Hotels Scrape Out Profit Growth in January Amid Coronavirus Concern

LONDON—U.S. hotels eked out a 0.6% year-over-year increase in GOPPAR in January, but as the full scope of the coronavirus virus becomes clearer, subsequent months could put pressure on hoteliers to generate both top- and bottom-line growth, according to HotStats.

Revenue, too, was up in the month, as rooms RevPAR grew 2.7% YOY on the back of an increase in average rate (up 1.1% YOY) and occupancy (up 1 percentage points). Positive revenue growth in F&B pushed total revenue to a 3.2% YOY increase, as non-rooms revenue grew 3.9% YOY.

Still, hoteliers had trouble with flow-through, evidenced by the smaller increase in profit of only 0.6%. This came as a result of a jump in expenses, led by a 5.3% YOY increase in total labor costs on a per-available-room basis, which raised its percentage of total revenue by 0.8 percentage points to 40.8%. In the rooms department, total costs in the month moved 4.5% higher than the previous year.

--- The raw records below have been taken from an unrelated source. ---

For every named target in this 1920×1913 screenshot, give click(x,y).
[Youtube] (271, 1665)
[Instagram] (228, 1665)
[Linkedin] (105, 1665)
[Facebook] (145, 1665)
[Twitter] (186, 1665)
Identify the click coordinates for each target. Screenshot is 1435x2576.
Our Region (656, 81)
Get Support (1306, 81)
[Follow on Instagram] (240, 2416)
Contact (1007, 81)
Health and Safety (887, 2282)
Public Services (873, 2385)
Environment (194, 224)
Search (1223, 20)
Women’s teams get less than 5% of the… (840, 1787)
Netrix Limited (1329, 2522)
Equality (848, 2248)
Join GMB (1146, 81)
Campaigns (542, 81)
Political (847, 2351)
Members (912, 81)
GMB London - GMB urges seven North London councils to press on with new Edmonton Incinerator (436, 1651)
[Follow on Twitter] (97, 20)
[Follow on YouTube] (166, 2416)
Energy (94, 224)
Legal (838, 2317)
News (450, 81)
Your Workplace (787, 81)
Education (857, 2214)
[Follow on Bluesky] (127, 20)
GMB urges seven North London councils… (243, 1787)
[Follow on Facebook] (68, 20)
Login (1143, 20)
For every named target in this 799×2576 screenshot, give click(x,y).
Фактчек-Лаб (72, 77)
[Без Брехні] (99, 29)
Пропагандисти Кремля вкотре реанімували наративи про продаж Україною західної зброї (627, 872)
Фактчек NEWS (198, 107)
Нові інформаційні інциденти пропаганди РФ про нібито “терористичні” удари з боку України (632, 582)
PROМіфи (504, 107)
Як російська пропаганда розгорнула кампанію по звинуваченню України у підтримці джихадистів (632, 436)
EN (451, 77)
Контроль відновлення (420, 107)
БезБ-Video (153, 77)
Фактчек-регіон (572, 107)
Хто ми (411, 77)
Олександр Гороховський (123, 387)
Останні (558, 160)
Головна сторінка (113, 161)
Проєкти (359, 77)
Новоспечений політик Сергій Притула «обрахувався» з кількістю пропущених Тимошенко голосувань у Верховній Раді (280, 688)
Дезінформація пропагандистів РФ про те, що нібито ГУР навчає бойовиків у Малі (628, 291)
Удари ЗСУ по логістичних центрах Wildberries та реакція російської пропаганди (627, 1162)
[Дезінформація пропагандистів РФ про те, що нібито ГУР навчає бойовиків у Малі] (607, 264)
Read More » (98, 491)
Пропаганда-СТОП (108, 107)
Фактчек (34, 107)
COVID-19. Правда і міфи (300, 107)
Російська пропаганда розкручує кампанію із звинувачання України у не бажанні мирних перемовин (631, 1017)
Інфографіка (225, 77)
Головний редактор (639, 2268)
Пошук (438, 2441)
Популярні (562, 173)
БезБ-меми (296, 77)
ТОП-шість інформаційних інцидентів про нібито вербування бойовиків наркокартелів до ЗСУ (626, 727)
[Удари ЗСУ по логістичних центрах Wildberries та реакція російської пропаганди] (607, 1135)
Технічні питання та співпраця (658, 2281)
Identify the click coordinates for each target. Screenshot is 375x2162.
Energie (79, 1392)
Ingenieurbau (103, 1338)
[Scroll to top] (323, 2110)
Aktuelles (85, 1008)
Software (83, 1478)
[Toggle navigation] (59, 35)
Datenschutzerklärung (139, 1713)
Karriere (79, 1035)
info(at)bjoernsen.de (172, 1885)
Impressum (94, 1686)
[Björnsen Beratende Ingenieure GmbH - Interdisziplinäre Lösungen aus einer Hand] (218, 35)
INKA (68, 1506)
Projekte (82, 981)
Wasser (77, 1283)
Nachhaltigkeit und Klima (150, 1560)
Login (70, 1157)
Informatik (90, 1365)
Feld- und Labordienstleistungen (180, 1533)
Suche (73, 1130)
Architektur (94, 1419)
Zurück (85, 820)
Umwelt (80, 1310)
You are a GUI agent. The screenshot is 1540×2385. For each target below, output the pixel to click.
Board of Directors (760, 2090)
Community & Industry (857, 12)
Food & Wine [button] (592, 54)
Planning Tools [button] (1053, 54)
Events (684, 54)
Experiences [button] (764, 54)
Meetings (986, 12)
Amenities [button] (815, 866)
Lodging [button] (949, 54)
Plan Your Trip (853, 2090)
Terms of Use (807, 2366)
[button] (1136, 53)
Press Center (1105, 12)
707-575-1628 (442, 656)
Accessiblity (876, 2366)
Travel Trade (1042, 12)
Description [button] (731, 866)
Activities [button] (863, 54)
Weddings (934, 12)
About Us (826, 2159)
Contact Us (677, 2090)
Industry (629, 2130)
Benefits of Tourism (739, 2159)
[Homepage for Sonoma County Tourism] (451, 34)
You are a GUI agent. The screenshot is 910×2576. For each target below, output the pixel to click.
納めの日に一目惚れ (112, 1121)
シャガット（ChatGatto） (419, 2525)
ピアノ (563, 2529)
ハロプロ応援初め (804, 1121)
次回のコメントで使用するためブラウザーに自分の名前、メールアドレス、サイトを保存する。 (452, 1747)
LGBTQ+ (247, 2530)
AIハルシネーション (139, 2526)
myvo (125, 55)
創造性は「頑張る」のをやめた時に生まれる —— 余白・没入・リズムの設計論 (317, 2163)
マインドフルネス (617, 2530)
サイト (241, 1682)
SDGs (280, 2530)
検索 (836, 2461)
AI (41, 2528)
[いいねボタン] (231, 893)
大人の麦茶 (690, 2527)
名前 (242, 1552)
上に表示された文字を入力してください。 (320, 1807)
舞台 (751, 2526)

Hoteliers had difficulty keeping undistributed expenses down. On a per-available-room basis, A&G costs were up 6.5% YOY, I&T costs were up 3.7% YOY and sales & marketing costs were up 6.1% YOY. Property & maintenance costs were the only ones to come down, at 0.5% YOY, inclusive of a 3.7% YOY decrease in utilities.

The sharp expense growth led to profit margin sinking 0.8 percentage points in the month to 28.9%.

While the news was at least positive for the total U.S. in January, the same can’t be said for New York City. A city that is already negatively impacted from oversupply will now contend with the likely reduction in the number of foreign travelers, especially Chinese travelers, due to fear and travel restrictions brought about by the coronavirus.

In January, revenue wasn’t the issue, according to HotStats. It’s the bottom line where hoteliers felt the sting. Rooms RevPAR was only up slightly YOY, at 0.3%, while TRevPAR increased 1.7% YOY on the back of stronger F&B returns.

Additionally, HotStats reported, hoteliers actually lost money in the month. GOPPAR came in at -$22.93 for January, which is 14.7% more negative than the same time a year prior when GOPPAR was -$19.99. Profit margin was down 1.1 points to -9.3%. Any revenue from the top line was gobbled up by expenses, including labor costs, which jumped 3.5% YOY. Rooms expenses jumped 3.7% YOY, while undistributed expenses were up, too, including A&G, at 4.1% YOY, on a per-available-room basis.

Houston, on the other hand, had no issue generating hotel profit in January. GOPPAR grew 10.4% YOY as rooms RevPAR shot up 11.8% with gains in both occupancy (up 3.8 percentage points) and average room rate (up 5.2%). Total revenue climbed 8.9% YOY, as non-rooms revenue increased 4.4% YOY. On the expense side of the ledger, labor costs moved up 8.1% YOY on a per-available-room basis, but the strong growth in revenue resulted in labor cost as a percentage of total revenue actually coming down 0.2 percentage points to 33.9%. Total expenses on a per-occupied-room basis were up 0.3% YOY. The strong growth in revenue led to profit margin rising 0.5 percentage points to 35.4%.